_EXERCISE DETAILS_. Beginning with the line that holds "Viewport: 600px width, 412px height.", copy each line exactly through the end of the entries, but leave the pictures out.

_TASK MATERIAL_.
------------------------------------------------------------

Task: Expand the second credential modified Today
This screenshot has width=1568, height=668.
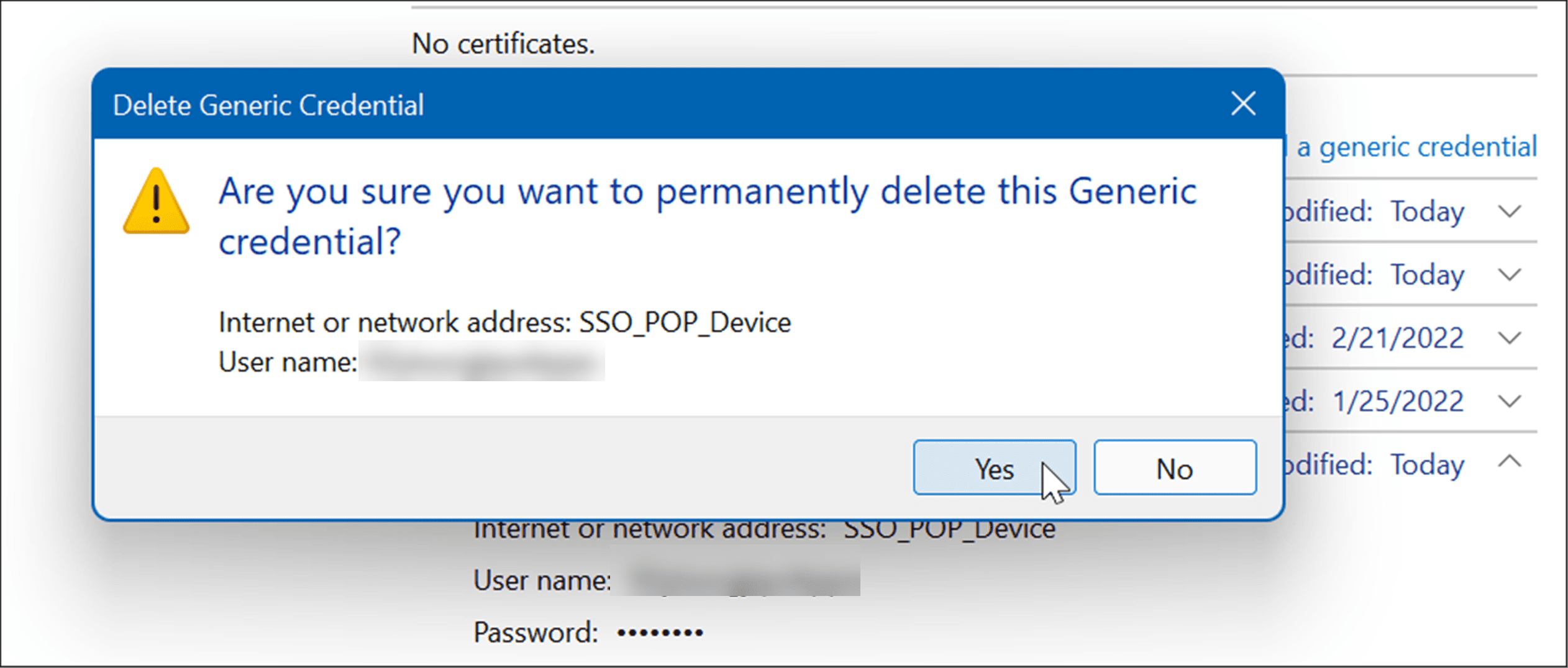Action: (1508, 275)
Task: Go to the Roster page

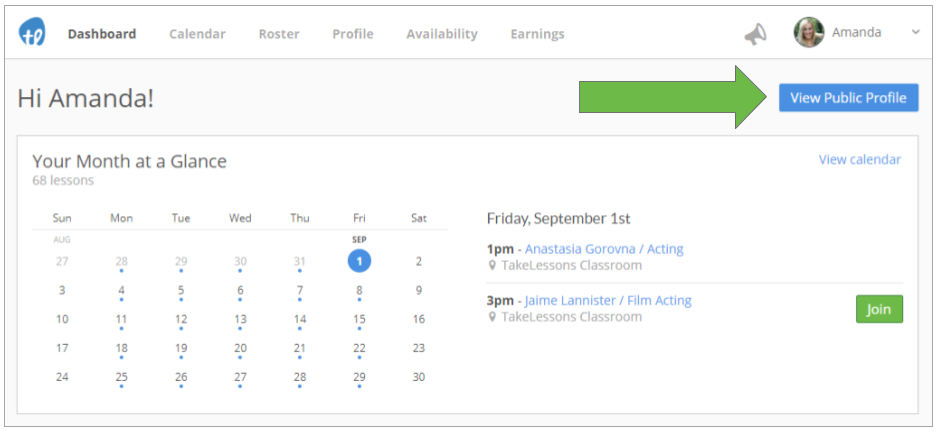Action: [x=279, y=34]
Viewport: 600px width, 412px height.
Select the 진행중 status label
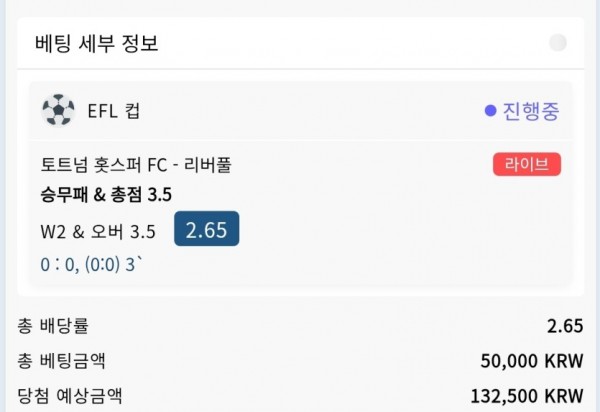pos(531,111)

------------------------------------------------------------

_OUTPUT OF THE TASK_.
Viewport: 600px width, 412px height.
Select the 진행중 status label
pos(531,111)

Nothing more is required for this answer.